_Written problem 1_. Quote the SAG-AFTRA strike post word for word, beginning at the words that have "SAG-AFTRA has now" and stopping after "two major requirements.".
_Written problem 2_. Write what comes next in the SAG-AFTRA strike post, picking up right after its last sentence.

_Text segment_.

DISCLAIMER: This blog post was finalized on November 3rd and does not reflect any updates thereafter.
SAG-AFTRA has now been on strike for over 100 days, making this the organization’s longest and most drawn-out strike in history. After months of witnessing our favorite actors, comedians, and directors picket outside major movie studios, we are all likely wondering the same thing: When will this strike be over?
Despite social and financial pressures, negotiations remain ongoing between SAG-AFTRA and the AMPTP, the entertainment industry’s official collective bargaining representative. On October 31st, the union’s chief negotiator Duncan Crabtree-Ireland led direct virtual talks with AMPTP president Carol Lombardini, while breakout groups of lawyers and specialists delved into the details on specific items. The union’s teams of negotiators and attorneys are attempting to devise a collective bargaining agreement with two major requirements.

_Listed records_.
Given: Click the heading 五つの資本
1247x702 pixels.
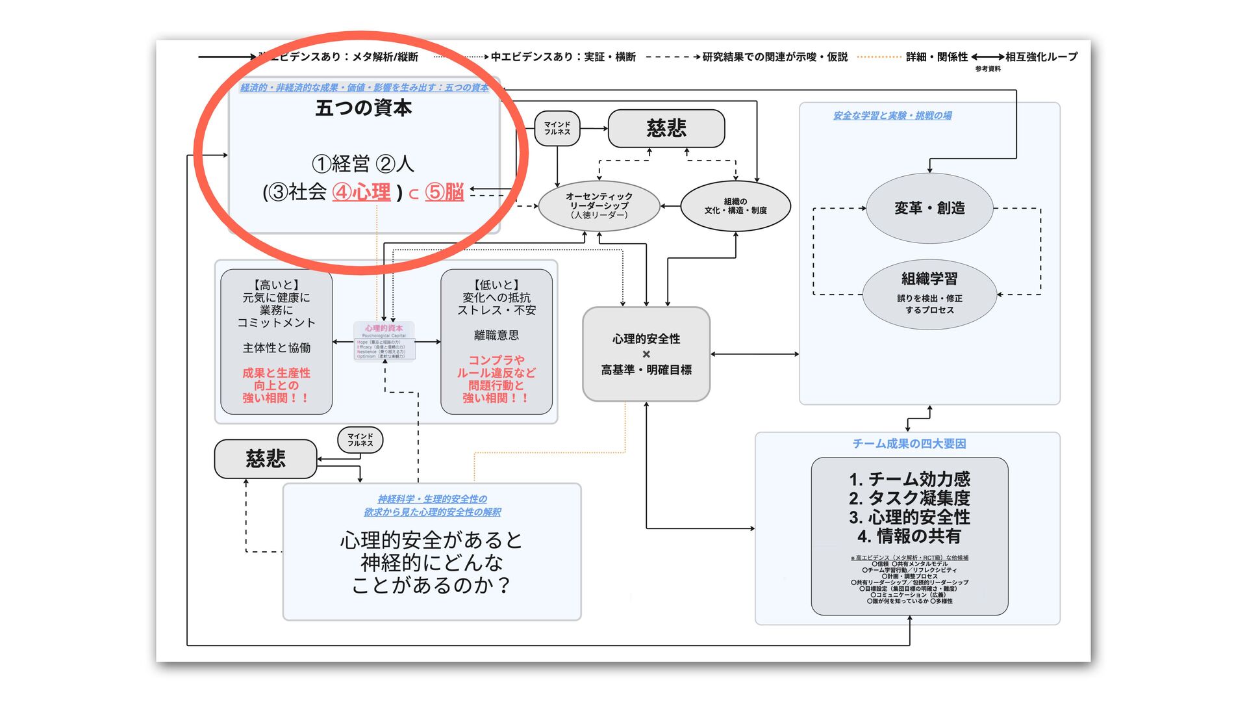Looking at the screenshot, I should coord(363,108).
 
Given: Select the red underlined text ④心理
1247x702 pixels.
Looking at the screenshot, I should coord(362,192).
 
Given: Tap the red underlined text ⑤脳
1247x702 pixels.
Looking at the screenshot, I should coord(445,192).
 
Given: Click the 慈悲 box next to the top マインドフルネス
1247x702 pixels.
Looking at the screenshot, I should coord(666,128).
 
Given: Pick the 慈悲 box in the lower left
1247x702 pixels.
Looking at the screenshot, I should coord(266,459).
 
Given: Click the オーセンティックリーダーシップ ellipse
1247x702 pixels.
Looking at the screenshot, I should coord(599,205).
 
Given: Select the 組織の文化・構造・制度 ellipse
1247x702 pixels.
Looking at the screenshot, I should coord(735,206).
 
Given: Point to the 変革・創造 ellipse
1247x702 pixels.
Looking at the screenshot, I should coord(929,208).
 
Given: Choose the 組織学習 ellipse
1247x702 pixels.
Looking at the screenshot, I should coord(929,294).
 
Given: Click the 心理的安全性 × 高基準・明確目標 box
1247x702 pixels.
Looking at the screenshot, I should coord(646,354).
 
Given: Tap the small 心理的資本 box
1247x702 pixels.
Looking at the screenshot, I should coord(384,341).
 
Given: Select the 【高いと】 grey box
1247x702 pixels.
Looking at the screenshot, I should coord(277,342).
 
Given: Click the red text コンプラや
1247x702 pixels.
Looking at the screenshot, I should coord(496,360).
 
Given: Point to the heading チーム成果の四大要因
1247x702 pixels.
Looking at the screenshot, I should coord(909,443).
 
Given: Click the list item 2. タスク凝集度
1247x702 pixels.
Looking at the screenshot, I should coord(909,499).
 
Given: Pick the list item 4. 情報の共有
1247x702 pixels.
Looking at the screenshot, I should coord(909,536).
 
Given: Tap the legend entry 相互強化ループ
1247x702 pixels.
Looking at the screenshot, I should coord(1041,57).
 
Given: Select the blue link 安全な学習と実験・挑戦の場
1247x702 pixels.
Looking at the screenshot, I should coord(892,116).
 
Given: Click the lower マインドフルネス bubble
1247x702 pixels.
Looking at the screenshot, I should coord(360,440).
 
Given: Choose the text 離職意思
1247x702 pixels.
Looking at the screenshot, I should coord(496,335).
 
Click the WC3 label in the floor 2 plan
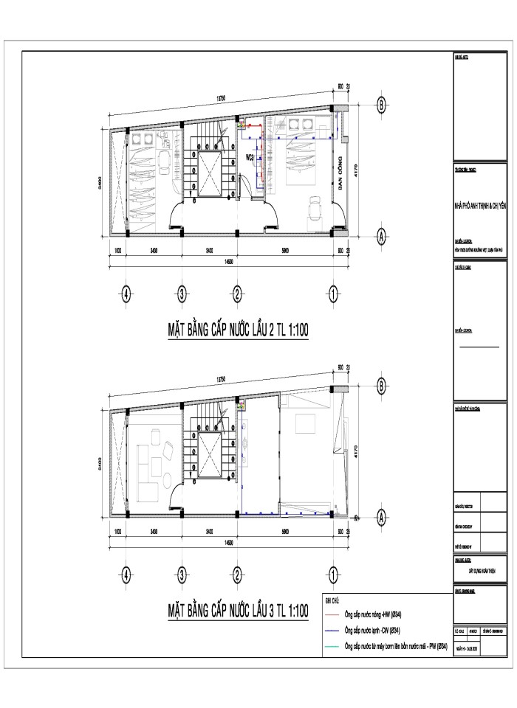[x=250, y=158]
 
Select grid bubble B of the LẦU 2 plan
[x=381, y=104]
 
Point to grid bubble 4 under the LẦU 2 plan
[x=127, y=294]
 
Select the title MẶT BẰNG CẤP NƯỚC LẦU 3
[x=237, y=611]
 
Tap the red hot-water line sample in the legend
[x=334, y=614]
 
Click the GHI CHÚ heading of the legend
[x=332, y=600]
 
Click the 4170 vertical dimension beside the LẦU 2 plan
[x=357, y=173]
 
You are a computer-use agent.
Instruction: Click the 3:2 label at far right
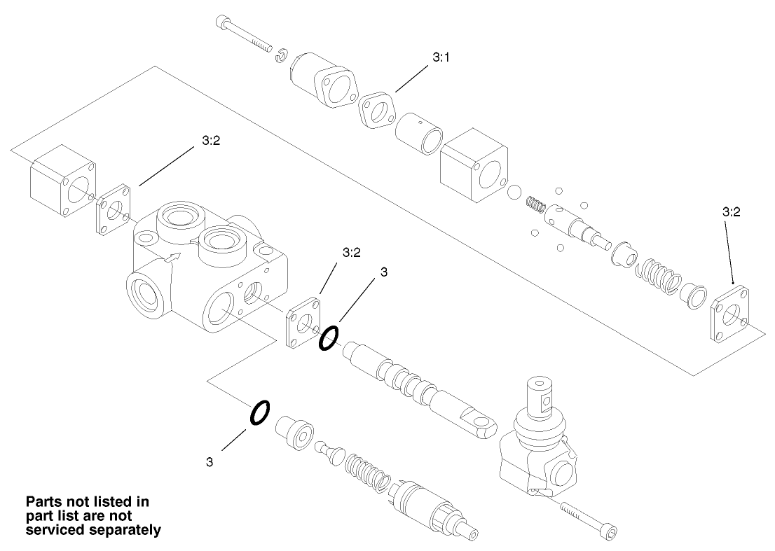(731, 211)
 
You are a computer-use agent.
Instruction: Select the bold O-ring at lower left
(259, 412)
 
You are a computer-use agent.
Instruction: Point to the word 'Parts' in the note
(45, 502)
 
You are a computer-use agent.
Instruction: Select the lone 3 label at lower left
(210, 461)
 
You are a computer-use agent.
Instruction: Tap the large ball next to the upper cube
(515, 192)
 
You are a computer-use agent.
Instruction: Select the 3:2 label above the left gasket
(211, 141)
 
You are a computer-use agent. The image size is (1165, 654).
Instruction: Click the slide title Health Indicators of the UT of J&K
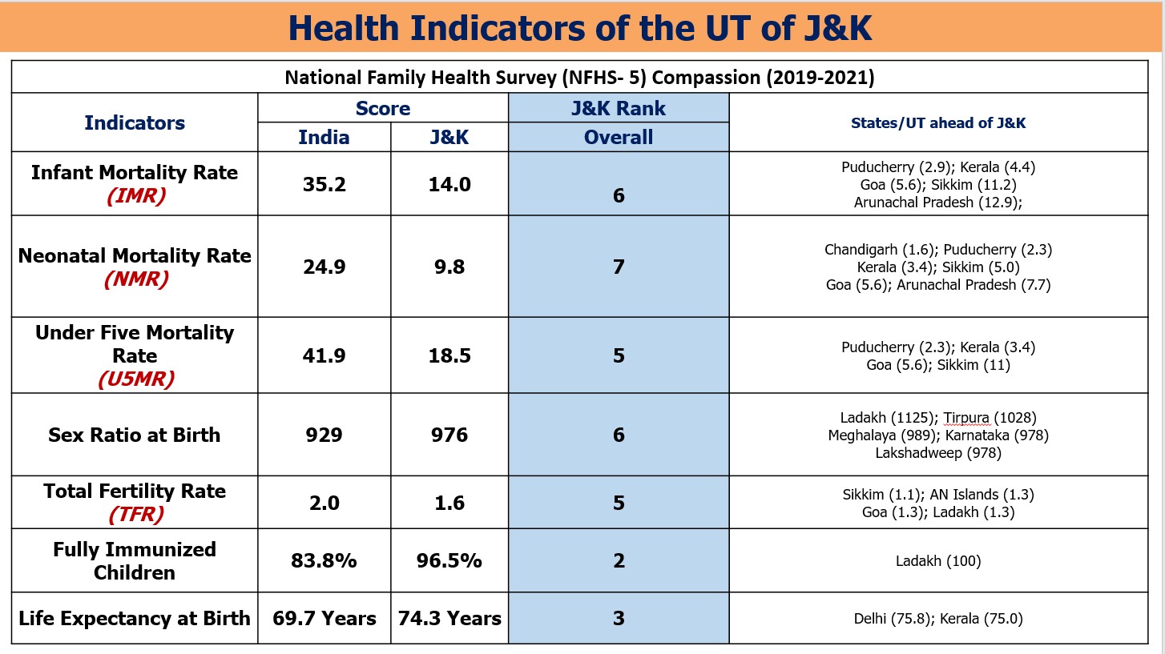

* * *

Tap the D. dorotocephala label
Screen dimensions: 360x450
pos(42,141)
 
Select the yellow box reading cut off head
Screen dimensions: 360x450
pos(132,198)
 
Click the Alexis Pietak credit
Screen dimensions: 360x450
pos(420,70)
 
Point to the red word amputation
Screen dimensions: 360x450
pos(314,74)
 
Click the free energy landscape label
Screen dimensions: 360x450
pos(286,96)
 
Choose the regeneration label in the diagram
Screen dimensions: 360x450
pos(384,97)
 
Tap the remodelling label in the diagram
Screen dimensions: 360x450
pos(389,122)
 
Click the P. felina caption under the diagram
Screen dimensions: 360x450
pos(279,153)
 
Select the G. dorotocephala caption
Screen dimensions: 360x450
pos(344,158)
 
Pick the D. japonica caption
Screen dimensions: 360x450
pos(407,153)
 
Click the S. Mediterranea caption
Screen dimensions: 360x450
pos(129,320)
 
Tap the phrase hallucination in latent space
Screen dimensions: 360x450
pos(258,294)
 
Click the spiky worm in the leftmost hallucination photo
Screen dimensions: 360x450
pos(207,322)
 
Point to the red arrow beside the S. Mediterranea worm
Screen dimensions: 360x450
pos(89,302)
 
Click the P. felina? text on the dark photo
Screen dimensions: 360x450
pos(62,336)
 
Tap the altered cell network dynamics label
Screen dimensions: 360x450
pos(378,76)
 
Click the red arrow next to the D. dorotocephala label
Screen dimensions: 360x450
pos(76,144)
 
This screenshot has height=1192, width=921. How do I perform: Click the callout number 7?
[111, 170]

_Result 1_.
SAG-AFTRA has now been on strike for over 100 days, making this the organization’s longest and most drawn-out strike in history. After months of witnessing our favorite actors, comedians, and directors picket outside major movie studios, we are all likely wondering the same thing: When will this strike be over?
Despite social and financial pressures, negotiations remain ongoing between SAG-AFTRA and the AMPTP, the entertainment industry’s official collective bargaining representative. On October 31st, the union’s chief negotiator Duncan Crabtree-Ireland led direct virtual talks with AMPTP president Carol Lombardini, while breakout groups of lawyers and specialists delved into the details on specific items. The union’s teams of negotiators and attorneys are attempting to devise a collective bargaining agreement with two major requirements.

_Result 2_.
First, SAG-AFTRA wants to guarantee that actors receive fair and adequate compensation for their work on streaming platforms. Its proposed revenue-sharing scheme, which has been vehemently rejected by the AMPTP, seeks to multiply the number of global subscribers on a platform each quarter by the percentage of content viewed on that platform—a number amounting to less than fifty-seven cents per subscriber per year. The money generated by this arrangement would then go into a fund to be managed by SAG-AFTRA representatives, whose trustees would determine how to distribute the money. This arrangement would cost studios around $500 million per year, amounting to almost four times the $126 million in residuals paid out to SAG-AFTRA members in 2022. Many industry executives are intensely opposed to the idea, with Netflix co-CEO Ted Sarandos calling the proposal “a bridge too far.” But is it really? According to USC Marshall School of Business adjunct professor Sanjay Sharma, at fifty-seven cents per subscriber, this sum would not be the “untenable economic burden” that the AMPTP represented it as, but instead, would be equivalent to the amount of revenue lost when one block-buster film fails at the box office.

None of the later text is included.